Problem to solve:
When you reach the line in the listing below that contains "The image size is (488, 366).", begin returning lines exactly as written, and stop after the line that contains "Image resolution: width=1080". Return no other lines.

───── Material provided ─────

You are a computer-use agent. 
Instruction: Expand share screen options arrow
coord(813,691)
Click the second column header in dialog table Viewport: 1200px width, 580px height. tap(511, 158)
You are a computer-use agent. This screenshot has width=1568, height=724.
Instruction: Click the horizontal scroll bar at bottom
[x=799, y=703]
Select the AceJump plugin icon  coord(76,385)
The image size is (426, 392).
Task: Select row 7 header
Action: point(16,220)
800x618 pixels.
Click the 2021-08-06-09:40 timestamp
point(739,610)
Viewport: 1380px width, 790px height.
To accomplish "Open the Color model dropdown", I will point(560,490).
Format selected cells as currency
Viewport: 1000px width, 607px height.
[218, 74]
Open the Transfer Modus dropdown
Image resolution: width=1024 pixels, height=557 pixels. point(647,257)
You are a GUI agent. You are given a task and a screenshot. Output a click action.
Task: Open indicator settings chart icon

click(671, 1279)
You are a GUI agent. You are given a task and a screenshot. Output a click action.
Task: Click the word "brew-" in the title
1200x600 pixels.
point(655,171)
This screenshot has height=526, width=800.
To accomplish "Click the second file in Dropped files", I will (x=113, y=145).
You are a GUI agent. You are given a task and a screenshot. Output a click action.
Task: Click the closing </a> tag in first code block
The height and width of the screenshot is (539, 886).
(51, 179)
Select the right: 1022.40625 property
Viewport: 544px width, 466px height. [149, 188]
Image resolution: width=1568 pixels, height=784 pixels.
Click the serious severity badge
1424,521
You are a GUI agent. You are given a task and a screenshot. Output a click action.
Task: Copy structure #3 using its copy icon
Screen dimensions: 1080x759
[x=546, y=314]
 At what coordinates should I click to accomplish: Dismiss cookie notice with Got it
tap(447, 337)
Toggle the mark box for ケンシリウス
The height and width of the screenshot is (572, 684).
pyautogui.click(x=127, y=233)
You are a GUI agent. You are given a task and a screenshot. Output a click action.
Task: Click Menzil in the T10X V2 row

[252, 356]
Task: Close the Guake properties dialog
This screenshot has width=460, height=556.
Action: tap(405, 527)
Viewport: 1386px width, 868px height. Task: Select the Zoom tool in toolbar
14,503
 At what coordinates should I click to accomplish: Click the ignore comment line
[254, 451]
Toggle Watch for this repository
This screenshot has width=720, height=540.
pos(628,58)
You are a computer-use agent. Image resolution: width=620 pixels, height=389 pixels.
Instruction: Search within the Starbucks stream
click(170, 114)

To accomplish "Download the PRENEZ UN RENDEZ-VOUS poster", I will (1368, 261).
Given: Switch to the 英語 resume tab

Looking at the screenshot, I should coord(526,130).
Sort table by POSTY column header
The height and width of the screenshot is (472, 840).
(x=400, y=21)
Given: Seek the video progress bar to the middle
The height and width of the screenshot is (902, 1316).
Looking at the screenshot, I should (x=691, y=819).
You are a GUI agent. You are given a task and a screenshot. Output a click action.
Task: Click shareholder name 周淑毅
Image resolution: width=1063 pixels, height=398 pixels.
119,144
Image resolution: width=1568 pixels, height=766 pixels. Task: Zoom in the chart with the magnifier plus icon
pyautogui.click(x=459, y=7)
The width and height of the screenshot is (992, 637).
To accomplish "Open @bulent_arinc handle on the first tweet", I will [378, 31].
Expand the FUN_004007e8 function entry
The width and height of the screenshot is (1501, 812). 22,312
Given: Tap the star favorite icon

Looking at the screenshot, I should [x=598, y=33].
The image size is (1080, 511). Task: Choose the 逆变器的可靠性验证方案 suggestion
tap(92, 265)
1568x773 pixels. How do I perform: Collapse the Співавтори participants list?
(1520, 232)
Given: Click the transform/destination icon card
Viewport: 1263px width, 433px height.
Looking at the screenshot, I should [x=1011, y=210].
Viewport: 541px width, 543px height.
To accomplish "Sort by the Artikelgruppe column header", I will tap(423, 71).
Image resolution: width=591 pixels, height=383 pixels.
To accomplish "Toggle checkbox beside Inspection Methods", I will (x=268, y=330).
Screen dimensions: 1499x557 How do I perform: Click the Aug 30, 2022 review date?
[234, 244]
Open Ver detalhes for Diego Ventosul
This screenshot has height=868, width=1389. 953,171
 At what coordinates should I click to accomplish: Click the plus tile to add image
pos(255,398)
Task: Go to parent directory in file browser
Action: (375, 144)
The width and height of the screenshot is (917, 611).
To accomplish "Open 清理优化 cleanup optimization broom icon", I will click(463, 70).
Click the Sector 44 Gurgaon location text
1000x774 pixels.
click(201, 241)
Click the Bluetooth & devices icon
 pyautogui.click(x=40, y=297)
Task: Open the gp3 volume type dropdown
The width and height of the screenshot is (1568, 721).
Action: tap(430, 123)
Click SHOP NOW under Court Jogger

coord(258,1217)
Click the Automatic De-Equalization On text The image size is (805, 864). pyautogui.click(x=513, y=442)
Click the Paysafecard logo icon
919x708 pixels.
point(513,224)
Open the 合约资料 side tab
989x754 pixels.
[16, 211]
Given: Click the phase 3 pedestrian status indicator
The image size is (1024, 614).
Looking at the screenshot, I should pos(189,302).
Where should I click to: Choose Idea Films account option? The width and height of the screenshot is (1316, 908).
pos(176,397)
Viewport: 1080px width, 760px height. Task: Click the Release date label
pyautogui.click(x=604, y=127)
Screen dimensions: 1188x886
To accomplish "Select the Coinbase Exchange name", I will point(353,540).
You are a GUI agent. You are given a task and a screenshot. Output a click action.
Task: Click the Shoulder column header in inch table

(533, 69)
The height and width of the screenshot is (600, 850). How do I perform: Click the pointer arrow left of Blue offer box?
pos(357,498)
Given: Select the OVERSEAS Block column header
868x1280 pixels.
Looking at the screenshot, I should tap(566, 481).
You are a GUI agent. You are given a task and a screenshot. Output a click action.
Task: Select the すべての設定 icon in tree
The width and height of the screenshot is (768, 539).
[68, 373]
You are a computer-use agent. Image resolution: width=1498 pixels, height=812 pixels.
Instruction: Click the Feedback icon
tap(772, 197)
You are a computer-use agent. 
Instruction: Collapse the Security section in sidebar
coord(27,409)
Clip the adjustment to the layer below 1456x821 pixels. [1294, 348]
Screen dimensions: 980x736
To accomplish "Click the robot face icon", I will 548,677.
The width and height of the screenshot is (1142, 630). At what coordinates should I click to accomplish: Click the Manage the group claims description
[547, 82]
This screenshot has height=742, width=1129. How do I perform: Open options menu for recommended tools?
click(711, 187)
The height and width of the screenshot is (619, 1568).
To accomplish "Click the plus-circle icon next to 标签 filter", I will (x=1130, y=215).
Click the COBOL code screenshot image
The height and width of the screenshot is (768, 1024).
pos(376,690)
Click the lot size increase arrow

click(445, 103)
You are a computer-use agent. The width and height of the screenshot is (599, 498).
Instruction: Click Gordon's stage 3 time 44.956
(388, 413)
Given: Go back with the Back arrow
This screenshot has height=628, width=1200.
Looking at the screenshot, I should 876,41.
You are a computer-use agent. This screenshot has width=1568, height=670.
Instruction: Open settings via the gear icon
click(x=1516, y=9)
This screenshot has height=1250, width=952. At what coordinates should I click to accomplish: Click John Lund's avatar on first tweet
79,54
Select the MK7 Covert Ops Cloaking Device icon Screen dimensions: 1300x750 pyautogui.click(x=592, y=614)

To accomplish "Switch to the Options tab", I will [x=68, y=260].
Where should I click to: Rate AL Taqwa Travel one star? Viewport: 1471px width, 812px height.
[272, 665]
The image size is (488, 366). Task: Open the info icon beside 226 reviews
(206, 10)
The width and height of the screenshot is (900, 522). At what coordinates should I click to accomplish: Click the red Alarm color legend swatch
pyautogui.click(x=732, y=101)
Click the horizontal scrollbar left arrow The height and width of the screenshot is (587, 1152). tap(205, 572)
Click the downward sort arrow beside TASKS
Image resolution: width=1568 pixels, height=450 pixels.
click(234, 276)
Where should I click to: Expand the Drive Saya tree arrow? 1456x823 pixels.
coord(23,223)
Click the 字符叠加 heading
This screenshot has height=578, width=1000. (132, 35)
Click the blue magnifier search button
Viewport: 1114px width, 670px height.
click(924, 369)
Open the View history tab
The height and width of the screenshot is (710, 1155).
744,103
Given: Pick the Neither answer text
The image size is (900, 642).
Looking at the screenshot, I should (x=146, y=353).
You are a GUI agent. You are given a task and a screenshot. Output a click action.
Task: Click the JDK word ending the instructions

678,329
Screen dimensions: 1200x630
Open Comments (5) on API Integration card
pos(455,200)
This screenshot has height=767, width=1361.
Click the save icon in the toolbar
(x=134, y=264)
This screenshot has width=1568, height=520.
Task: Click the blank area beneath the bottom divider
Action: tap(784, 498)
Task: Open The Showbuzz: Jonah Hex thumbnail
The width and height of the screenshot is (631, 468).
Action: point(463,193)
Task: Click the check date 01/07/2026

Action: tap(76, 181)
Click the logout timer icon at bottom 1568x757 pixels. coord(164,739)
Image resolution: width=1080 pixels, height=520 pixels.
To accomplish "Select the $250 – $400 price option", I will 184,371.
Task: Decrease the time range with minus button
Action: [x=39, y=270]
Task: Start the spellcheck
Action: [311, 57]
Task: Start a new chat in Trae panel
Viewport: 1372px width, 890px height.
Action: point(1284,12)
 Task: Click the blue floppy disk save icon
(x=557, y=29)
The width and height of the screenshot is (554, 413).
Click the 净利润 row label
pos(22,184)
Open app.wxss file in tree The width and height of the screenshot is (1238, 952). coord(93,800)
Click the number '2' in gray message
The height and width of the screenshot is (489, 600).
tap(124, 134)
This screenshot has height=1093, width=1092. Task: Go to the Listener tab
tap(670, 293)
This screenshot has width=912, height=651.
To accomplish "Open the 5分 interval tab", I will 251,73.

─────

Result of this exercise:
The image size is (488, 366). Task: Open the info icon beside 226 reviews
(206, 10)
The width and height of the screenshot is (900, 522). At what coordinates should I click to accomplish: Click the red Alarm color legend swatch
pyautogui.click(x=732, y=101)
Click the horizontal scrollbar left arrow The height and width of the screenshot is (587, 1152). tap(205, 572)
Click the downward sort arrow beside TASKS
Image resolution: width=1568 pixels, height=450 pixels.
click(234, 276)
Where should I click to: Expand the Drive Saya tree arrow? 1456x823 pixels.
coord(23,223)
Click the 字符叠加 heading
This screenshot has height=578, width=1000. (132, 35)
Click the blue magnifier search button
Viewport: 1114px width, 670px height.
click(924, 369)
Open the View history tab
The height and width of the screenshot is (710, 1155).
744,103
Given: Pick the Neither answer text
The image size is (900, 642).
Looking at the screenshot, I should (x=146, y=353).
You are a GUI agent. You are given a task and a screenshot. Output a click action.
Task: Click the JDK word ending the instructions

678,329
Screen dimensions: 1200x630
Open Comments (5) on API Integration card
pos(455,200)
This screenshot has height=767, width=1361.
Click the save icon in the toolbar
(x=134, y=264)
This screenshot has width=1568, height=520.
Task: Click the blank area beneath the bottom divider
Action: tap(784, 498)
Task: Open The Showbuzz: Jonah Hex thumbnail
The width and height of the screenshot is (631, 468).
Action: point(463,193)
Task: Click the check date 01/07/2026

Action: tap(76, 181)
Click the logout timer icon at bottom 1568x757 pixels. coord(164,739)
Image resolution: width=1080 pixels, height=520 pixels.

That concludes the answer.